====== DATASET ======
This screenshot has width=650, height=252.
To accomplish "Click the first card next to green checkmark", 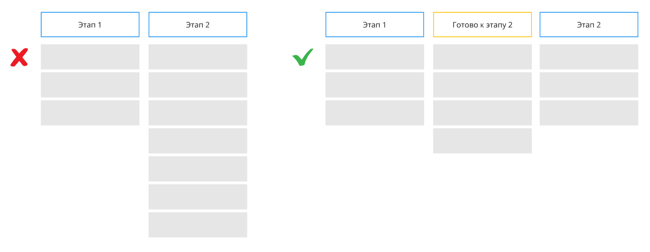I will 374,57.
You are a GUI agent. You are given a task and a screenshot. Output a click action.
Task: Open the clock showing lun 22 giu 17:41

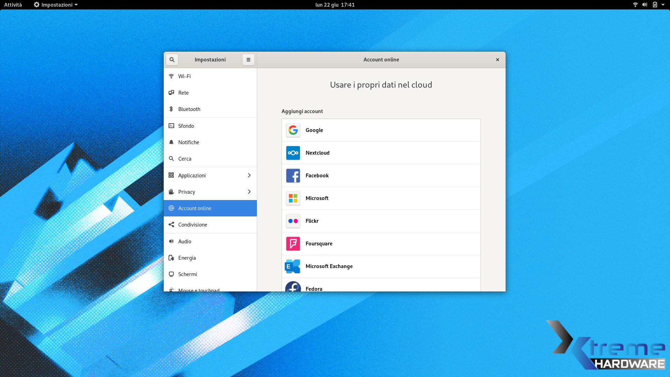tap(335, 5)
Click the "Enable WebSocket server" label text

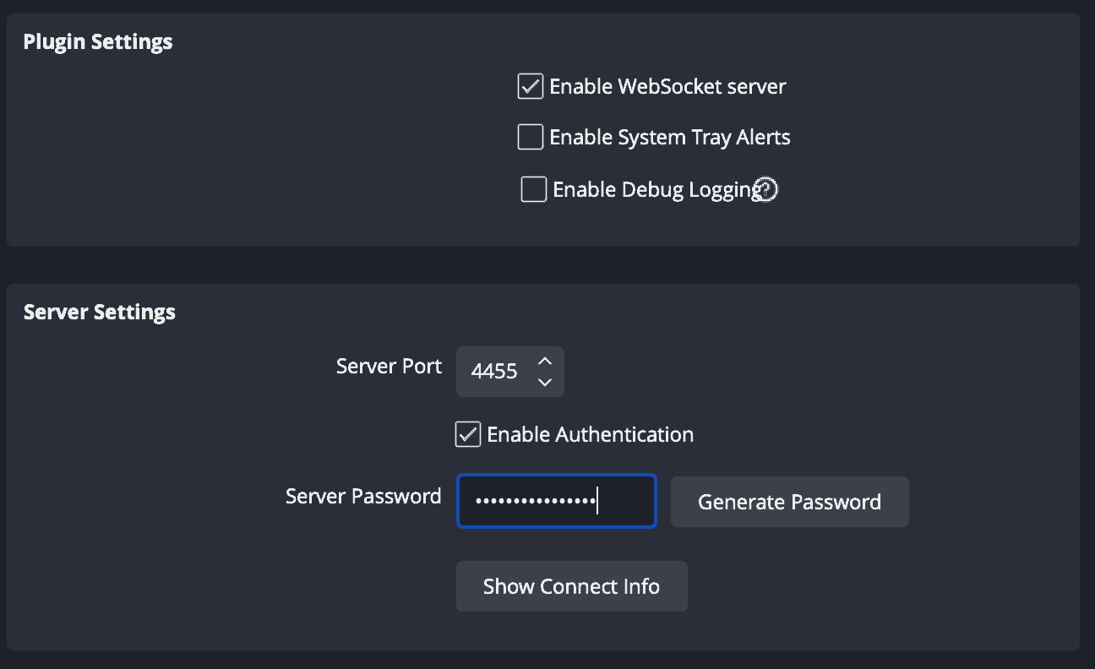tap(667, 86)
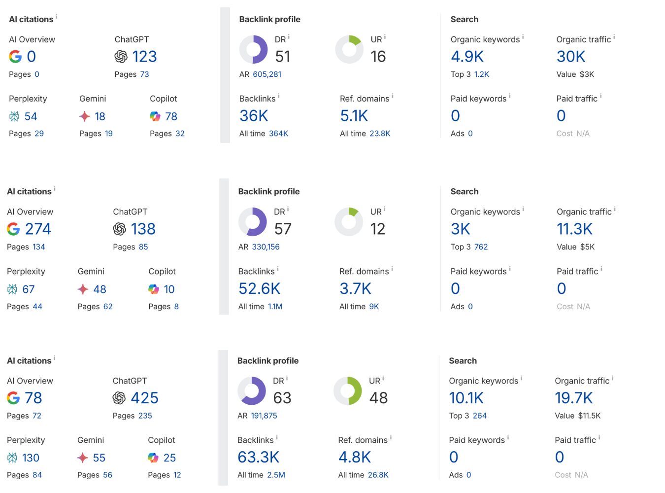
======
■ PROBLEM DESCRIPTION
Collect every line of the listing that contains the word "screenshot", and copy each of those lines in full.

■ TASK RESULT
This screenshot has width=650, height=252.
You are a GUI agent. You are given a task and a screenshot. Output a click action.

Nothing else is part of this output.